Having repeatedly called for renegotiation of our position within the EU, I don't think my Euroscepticism should be in any doubt. But we should not confuse believing that the world should be different with failing to make the best of the world as it is. And the way the world is is going to include a President of the EU. And, that being so, it simply must be in the UK's interests and, indeed, in the interests of the country called "Europe", that our President be Blair. It seems to me to be plain silly to be spiteful, and, in the name of some ill-judged personal revenge against Blair, oppose his candidature.
The advantages of having Blair as our President (if we must have a President) should be obvious. He is British, for a start. He is the giant amongst pygmies of the politicians of our age. He is charismatic, visionary, has natural leadership and a gift for uniting. He has a genuine and undoubted passion for opposing injustice and improving the lot of the oppressed.

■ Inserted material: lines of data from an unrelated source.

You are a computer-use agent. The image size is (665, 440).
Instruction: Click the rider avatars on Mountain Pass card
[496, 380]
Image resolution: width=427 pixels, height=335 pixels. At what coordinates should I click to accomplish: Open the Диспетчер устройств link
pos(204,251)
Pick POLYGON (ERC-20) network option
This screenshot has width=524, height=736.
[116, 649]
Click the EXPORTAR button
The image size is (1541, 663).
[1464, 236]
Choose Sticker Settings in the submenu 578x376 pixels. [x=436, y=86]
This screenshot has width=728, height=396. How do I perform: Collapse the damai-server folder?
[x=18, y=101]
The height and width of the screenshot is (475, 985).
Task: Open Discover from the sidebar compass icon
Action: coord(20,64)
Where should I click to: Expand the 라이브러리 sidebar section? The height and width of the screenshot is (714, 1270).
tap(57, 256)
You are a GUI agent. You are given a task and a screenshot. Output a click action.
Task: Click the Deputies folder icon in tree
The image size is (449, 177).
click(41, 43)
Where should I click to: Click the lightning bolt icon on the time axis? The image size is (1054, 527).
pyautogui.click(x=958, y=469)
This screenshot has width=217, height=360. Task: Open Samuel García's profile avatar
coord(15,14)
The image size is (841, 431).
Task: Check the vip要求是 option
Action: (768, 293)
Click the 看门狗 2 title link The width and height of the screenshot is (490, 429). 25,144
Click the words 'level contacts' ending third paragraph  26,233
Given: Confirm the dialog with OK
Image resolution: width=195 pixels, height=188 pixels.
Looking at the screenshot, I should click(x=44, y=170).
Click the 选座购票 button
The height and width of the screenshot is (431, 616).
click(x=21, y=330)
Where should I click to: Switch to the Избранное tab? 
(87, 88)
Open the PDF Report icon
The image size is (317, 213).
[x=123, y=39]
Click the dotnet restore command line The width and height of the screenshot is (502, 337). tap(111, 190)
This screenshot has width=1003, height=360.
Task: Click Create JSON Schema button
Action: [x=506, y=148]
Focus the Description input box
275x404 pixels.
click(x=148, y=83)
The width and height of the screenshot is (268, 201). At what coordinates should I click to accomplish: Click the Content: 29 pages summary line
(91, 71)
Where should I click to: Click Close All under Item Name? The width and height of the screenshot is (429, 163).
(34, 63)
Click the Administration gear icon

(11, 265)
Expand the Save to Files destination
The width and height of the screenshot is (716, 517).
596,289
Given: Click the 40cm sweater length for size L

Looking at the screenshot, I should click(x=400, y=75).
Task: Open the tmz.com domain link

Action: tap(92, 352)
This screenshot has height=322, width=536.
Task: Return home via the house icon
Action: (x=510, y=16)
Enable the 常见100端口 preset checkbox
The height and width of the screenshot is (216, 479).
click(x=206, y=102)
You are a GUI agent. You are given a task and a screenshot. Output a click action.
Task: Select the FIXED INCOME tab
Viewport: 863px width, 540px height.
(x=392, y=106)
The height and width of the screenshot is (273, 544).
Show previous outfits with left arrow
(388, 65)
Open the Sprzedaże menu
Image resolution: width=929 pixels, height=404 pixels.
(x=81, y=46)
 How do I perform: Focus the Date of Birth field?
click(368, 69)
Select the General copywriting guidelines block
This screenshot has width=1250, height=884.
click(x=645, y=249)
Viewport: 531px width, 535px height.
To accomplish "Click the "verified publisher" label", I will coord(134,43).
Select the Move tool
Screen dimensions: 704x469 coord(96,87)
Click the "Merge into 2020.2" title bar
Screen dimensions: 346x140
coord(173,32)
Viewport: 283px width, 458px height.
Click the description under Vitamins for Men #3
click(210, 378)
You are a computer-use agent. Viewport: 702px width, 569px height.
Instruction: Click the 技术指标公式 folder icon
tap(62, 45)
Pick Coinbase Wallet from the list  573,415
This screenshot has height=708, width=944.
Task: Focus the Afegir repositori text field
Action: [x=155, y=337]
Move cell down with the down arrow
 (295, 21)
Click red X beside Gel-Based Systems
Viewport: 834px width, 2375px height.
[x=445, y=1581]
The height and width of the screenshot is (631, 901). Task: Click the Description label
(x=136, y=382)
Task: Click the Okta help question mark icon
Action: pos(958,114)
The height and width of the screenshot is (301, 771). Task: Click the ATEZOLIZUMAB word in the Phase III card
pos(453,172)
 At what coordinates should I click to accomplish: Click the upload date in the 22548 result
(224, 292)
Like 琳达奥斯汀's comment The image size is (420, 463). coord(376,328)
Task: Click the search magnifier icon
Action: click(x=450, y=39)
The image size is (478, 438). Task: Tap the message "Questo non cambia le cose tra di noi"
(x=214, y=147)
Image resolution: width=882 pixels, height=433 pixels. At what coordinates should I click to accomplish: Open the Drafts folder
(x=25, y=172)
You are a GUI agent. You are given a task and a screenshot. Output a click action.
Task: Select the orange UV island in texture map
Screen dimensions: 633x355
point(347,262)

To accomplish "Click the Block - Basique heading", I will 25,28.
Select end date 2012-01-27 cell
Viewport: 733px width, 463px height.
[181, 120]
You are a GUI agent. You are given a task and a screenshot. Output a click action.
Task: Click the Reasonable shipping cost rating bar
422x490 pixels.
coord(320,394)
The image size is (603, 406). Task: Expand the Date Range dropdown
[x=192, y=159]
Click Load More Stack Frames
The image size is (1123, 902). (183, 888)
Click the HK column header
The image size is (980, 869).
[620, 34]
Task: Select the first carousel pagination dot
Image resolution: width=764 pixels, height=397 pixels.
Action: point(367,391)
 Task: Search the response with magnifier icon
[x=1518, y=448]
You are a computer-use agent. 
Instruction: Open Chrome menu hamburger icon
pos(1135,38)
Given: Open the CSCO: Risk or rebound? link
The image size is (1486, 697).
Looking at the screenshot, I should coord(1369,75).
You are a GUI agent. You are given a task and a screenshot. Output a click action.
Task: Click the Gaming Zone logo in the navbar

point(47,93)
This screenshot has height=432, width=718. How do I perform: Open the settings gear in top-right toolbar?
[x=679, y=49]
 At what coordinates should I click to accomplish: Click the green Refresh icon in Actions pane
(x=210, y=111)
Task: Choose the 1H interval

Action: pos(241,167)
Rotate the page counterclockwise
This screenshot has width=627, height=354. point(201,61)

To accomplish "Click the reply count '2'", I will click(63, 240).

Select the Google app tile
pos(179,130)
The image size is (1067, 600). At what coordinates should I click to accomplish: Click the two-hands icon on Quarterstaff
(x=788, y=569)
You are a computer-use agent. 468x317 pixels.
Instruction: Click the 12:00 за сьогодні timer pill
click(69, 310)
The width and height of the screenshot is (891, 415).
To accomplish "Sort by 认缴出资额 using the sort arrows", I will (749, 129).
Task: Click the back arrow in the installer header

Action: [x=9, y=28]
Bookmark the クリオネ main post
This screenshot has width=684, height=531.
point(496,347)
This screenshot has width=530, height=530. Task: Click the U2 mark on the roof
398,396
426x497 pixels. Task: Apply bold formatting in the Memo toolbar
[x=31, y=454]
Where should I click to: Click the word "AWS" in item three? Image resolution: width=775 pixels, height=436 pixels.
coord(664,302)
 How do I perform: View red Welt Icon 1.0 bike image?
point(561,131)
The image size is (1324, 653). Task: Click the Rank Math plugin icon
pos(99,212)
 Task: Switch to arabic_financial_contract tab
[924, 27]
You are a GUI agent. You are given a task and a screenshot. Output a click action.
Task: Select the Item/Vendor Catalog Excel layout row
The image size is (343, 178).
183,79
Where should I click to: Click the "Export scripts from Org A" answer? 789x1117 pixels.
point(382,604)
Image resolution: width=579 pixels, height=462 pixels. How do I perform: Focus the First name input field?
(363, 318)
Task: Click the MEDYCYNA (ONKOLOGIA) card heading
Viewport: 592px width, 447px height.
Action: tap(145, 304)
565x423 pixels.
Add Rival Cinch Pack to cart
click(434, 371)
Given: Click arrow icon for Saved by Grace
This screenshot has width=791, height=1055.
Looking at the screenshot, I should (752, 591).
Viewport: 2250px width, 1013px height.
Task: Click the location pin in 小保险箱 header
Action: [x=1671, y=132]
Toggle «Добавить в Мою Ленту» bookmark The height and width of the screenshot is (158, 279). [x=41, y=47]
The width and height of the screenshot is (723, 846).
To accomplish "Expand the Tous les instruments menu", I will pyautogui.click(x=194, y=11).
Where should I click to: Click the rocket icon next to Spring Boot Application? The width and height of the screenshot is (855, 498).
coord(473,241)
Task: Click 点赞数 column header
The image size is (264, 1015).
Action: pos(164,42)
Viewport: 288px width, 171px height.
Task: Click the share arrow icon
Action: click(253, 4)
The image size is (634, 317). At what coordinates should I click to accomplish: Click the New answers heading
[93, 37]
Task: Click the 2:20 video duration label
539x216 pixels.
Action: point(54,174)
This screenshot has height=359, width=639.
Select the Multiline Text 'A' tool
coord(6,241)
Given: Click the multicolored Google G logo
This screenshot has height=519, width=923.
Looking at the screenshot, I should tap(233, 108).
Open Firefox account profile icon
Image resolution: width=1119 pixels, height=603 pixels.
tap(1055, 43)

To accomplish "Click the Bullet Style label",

He has been more prepared than any other politician since the 1960s to see military power employed in the service of honour and in opposition to wickedness. He has not merely defeated his political opponents over his career - he has crushed and humiliated them. He is a man you definitely want on your side and definitely do not want against you. What objective observer could seriously want some dull Benelux functionary if she had the option of Blair?
Of course he has his many weaknesses. I have been an opponent of many of his policies. Amongst the most dangerous were his and his disciples' total disdain (to the point of incomprehension) regarding the merits of the traditional British constitution. But that is a battle I have lost and he won - today, almost every Conservative supports him in this and opposes me. His calamitous abdication of economic management to Brown has been a true disaster for the British economy. And at times he and his disciples have been so sure of their own righteousness that they felt that rules they would apply to others (such as the need to be truthful) did not apply to them. He achieved almost nothing in the end in terms of domestic policy, and his key legacy in terms of public service reform has been the effects his thought have had upon Cameron Conservative public service reform policy.
But so what? What significance, really, do any of these weaknesses have, compared to his strengths, when considering him as EU President? If we must have a President, surely we want a good, strong, exciting, British one?